Complications are common, and prognosis is poor.
The cavernous sinuses are trabeculated sinuses located at the base of the skull that drain venous blood from facial veins.

Cavernous sinus thrombosis (CST) is an extremely rare complication of common facial infections, most notably nasal furuncles (50%), sphenoidal or ethmoidal sinusitis (30%), and dental infections (10%). Most common pathogens are Staphylococcus aureus (70%), followed by Streptococcus sp; anaerobes are more common when the underlying cause is dental or sinus infection.
Thrombosis of the lateral sinus (related to mastoiditis) and thrombosis of the superior sagittal sinus (related to bacterial meningitis) occur but are rarer than CST.

> _Extracted material_:
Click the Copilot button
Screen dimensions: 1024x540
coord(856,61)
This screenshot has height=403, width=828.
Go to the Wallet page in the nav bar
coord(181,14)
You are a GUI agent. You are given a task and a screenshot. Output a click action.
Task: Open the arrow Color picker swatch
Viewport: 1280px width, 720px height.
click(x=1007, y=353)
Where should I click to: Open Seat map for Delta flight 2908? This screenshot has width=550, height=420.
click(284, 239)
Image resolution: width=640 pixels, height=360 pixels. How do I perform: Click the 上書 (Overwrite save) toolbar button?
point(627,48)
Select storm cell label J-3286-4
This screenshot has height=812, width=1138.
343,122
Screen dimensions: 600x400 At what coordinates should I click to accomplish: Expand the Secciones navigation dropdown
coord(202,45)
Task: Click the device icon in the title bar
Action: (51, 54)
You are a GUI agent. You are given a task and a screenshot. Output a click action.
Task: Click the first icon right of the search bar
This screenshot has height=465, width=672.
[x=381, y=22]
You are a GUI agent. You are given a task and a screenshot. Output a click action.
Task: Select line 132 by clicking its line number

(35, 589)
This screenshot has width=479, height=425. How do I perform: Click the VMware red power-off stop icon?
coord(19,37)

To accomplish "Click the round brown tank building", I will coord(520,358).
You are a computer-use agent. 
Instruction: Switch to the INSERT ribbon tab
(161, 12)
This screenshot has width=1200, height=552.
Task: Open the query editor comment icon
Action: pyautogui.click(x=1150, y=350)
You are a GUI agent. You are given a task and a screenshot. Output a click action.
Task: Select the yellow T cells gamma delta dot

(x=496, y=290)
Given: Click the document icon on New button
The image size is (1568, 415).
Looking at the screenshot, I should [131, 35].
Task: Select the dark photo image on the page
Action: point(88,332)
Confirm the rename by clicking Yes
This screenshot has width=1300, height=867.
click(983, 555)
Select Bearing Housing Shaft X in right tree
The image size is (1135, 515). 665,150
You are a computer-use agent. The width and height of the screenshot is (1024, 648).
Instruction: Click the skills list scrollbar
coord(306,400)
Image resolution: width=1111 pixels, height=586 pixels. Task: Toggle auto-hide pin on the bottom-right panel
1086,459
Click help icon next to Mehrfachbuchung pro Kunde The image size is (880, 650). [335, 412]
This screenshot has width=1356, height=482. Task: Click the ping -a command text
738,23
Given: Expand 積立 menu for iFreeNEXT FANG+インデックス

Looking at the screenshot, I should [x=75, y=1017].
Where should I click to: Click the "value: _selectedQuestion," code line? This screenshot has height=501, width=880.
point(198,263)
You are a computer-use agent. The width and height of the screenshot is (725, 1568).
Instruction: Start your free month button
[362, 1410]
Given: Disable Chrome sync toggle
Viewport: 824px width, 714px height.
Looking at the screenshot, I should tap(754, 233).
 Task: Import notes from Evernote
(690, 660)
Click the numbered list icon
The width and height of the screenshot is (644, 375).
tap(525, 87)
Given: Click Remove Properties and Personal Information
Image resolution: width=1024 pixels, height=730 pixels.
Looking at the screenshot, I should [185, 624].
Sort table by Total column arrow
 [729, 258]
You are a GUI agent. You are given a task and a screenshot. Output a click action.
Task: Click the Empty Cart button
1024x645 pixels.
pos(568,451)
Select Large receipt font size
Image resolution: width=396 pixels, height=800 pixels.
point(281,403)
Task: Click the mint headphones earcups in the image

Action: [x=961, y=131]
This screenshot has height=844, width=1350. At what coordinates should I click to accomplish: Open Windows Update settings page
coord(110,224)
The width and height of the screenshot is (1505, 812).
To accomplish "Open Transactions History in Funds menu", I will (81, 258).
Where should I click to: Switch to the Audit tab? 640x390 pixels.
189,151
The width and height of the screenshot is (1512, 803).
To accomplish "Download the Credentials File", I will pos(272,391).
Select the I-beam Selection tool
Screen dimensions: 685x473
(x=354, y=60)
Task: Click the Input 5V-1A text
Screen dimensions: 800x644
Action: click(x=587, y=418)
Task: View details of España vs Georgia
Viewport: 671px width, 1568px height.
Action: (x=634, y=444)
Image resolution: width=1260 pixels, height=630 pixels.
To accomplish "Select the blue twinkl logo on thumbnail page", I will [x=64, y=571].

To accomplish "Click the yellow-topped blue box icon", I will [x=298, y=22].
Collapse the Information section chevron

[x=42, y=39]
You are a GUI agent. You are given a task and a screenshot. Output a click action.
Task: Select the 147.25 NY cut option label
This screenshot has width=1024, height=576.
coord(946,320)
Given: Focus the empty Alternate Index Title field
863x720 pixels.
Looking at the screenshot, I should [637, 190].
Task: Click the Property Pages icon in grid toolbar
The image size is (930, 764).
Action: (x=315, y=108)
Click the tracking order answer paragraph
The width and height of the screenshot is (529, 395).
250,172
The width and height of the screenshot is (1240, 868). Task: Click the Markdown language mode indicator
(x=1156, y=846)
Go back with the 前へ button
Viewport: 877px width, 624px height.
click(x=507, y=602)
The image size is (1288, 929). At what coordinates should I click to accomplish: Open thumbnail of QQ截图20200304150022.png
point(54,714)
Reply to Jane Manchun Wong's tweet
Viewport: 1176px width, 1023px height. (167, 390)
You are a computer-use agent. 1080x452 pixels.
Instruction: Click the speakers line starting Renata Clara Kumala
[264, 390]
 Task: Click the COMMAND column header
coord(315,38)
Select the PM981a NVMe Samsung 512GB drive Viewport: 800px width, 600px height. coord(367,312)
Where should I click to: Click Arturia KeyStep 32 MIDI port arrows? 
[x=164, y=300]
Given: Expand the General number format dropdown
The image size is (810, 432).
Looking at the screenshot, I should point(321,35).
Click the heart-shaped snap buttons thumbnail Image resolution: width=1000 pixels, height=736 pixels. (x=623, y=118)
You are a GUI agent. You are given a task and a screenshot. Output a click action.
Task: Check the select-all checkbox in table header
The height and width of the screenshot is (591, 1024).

> _Problem 1_:
From the passage on cavernous sinus thrombosis, list each facial infection named as a cause of the condition, along with the percentage given for it.
> _Problem 2_:
Carry on the passage on cavernous sinus thrombosis, beginning after its final sentence.

> _Task answer 1_:
- Nasal furuncles: 50%
- Sphenoidal or ethmoidal sinusitis: 30%
- Dental infections: 10%

> _Task answer 2_:
Pathophysiology
The 3rd, 4th, and 6th cranial nerves and the ophthalmic and maxillary branches of the 5th cranial nerve are adjacent to the cavernous sinus and are commonly affected. Complications include meningoencephalitis, brain abscess, stroke, blindness, and pituitary insufficiency.
Initial symptoms are progressively severe headache or facial pain, usually unilateral and localized to retro-orbital and frontal regions. High fever is common. Later, ophthalmoplegia (initially the 6th cranial nerve, lateral gaze), proptosis, and lid edema develop and often become bilateral.